Telehealth Membership Plans
Several telehealth peptide platforms charge a monthly membership ($50, $100/month) that includes the prescriber consultation, follow-up messaging, and negotiated pharmacy pricing. For patients on a multi-month protocol, the bundled cost per vial is often 20 to 35% lower than buying the prescription from a pharmacy without a platform relationship.
Multi-Vial Protocol Pricing
Most 503A pharmacies offer volume discounts when a prescriber writes for a 90-day supply vs. A 30-day supply. A 3-month prescription for 3 vials often carries a 15 to 25% per-unit discount. Ask the pharmacy directly before filling the first order.
HSA and FSA Reimbursement
Health Savings Account (HSA) and Flexible Spending Account (FSA) funds can pay for compounded medications when a licensed prescriber has deemed the medication medically necessary [12]. The IRS defines "qualified medical expenses" under IRC Section 213(d), and prescription compounded drugs generally meet that definition [13].
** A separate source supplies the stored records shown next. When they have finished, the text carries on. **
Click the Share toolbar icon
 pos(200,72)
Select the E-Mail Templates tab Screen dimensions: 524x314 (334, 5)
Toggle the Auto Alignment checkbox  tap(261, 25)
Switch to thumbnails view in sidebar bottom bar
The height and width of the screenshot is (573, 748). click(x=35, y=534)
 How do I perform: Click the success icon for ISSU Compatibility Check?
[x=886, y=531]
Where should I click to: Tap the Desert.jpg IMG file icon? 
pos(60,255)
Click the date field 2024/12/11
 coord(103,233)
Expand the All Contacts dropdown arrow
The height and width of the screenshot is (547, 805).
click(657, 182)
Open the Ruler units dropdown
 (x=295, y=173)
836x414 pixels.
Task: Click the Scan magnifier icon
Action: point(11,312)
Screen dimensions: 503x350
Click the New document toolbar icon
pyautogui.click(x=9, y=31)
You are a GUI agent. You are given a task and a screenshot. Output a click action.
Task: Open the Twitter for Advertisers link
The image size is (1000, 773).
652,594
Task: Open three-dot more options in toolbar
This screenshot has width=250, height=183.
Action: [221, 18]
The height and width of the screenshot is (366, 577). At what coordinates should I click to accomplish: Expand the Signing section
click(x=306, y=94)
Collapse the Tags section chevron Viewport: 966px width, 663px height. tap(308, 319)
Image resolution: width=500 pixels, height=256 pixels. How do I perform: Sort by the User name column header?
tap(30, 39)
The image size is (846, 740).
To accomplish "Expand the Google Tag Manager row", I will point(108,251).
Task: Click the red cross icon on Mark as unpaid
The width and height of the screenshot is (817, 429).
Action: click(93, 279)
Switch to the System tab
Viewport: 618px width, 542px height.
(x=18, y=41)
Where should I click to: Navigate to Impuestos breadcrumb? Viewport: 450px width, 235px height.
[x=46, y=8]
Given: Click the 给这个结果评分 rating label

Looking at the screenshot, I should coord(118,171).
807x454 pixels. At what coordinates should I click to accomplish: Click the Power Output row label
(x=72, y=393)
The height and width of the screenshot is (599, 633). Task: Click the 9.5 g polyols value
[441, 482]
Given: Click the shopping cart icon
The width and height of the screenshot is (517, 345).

The practical catch: not every HSA/FSA administrator approves compounded peptides automatically. Patients should obtain a Letter of Medical Necessity (LMN) from their prescriber before submitting a claim. The LMN should state the diagnosis code (ICD-10), the rationale for the compounded preparation, and the prescriber's NPI number. Keep the pharmacy receipt showing the prescription number, date, and prescriber name. Some administrators require this documentation upfront; others ask for it only on audit.
FSA funds carry a use-it-or-lose-it deadline (typically December 31 or March 15 with grace period), so timing a BPC-157 prescription to coincide with end-of-year FSA balances is a practical cost-management approach [14].
Patient Assistance and Prescriber Negotiation
No pharmaceutical manufacturer assistance program exists for BPC-157 (there is no brand-name drug and no manufacturer in the traditional sense). Some telehealth practices will offer a reduced-cost or free follow-up consultation if the patient is on a multi-month protocol, which lowers the total cost of care even if the pharmacy price itself is fixed.
Regulatory Risk and What Could Change in 2026
The FDA has issued warning letters to peptide API suppliers and compounding pharmacies in prior years for current Good Manufacturing Practice (cGMP) violations [10]. The agency's oversight of 503A compounding is ongoing, and specific peptides have been added to or removed from the FDA's list of difficult-to-compound substances without public notice that reaches most patients.
The 503B Outsourcing Facility Question
503B outsourcing facilities operate under cGMP rather than 503A rules and can produce batch quantities without patient-specific prescriptions. As of early 2026, no 503B-registered facility has listed BPC-157 on its FDA-submitted formulation list. That could change if clinical trial activity increases and demand rises enough for a facility to absorb the cGMP compliance cost.
FDA Enforcement Posture
The FDA's 2023 draft guidance on Bulk Drug Substances for compounding identified categories of peptides under review [15]. BPC-157 has not been formally nominated to or removed from the 503A bulk drug substance list that would govern its use in compounding. Prescribers and patients should monitor FDA guidance updates, since a negative nomination decision would restrict or end legal 503A access.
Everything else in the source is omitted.